Psalm 37:24 says, “When he falls, he shall not be hurled headlong, because the Lord is the One who holds his hand.” I do not want you to miss this. When we choose to walk with God, it does not mean that we will never mess up, trip and fall or experience unpleasant things in our lives. Just like when we are walking with a small child and they trip and fall – if we are holding their hands, we stop them from falling. If we are not holding their hands and they actually fall down, then we reach down and pick them up. When we choose to walk in the steps God has established for us, even when we trip and fall, we will not hit the ground face first because God is holding us. It does not say we will not trip up, it says that “when we fall” God has us. What does this tell us? There is security here. Our mistakes and failures are just that, mistakes and failures that God will help us to move beyond. By His grace and Holy Spirit He provides directions for our thoughts and affections. We have to choose to walk in the steps. He will not force us. God will make our way plain before us, both what we should do and what we may expect when we start to trust and walk alongside of Him. One last point, our God is as individualized as we are.
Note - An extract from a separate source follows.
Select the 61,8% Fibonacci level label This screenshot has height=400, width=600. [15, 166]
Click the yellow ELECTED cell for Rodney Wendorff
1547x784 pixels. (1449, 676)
His plan for you is not the same as His plan for me. As my grandfather used to say, “Aint God a wonderful God!” Yes He truly is!!!
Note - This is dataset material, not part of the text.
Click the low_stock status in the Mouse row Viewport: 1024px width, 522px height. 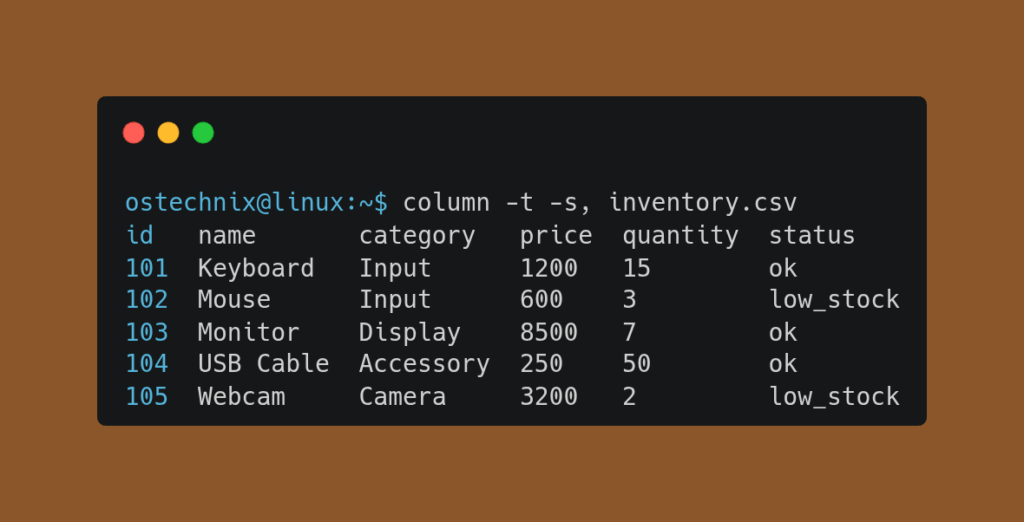click(x=834, y=300)
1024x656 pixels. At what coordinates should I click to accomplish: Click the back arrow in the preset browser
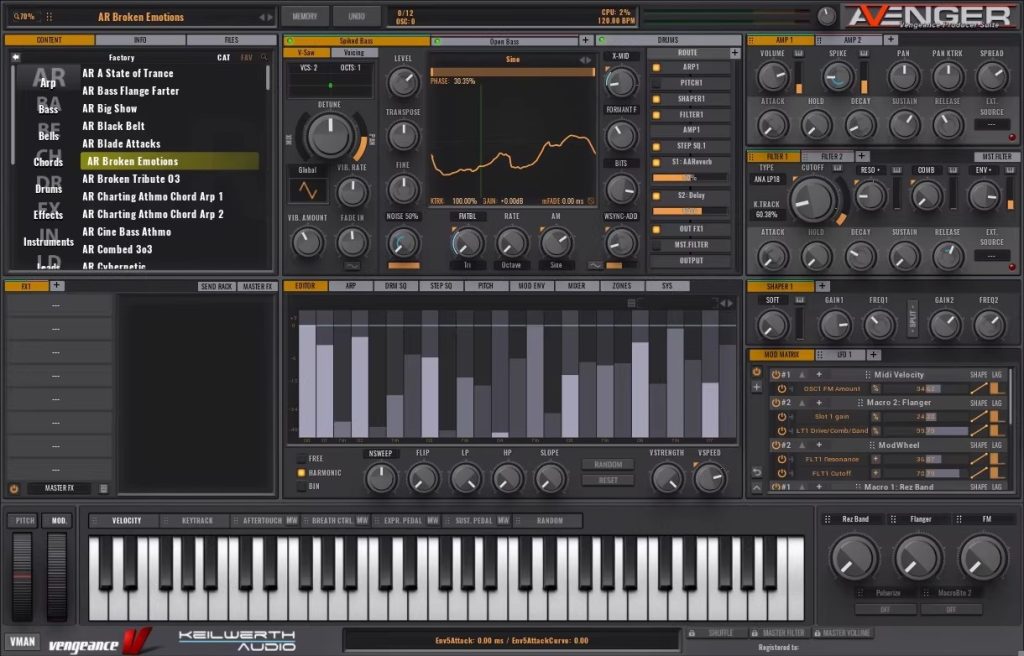pyautogui.click(x=16, y=58)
I want you to leave here this morning knowing that when we choose to walk alongside of God we begin to understand how He thinks about us; His plan for us; and the steps He has laid out before us. It is our choice to walk alongside of Him. As I shared with you last week, He extended the offer for us to walk with Him through the blood of His Son Jesus. It is our choice to accept or reject His offer. If we accept His offer, we can walk a path that has been cleared for us. This is like walking a path along a hiking trail which has been cleared for hikers versus walking through a jungle with a blade cutting away the brush as you make your own path. That path requires physical work, strength, and knowledge of where you will end up. The path that God has laid before us has already been cleared so all we have to do is listen and walk. I am choosing to walk alongside of God. Yes there will be things that might tempt me to get off the path He has laid out for me, but I must focus to stay on track. I am choosing to walk with God as a toddler transforming into a preteen. The more I mature the less I am pulling at God to go my way. How are you walking with God?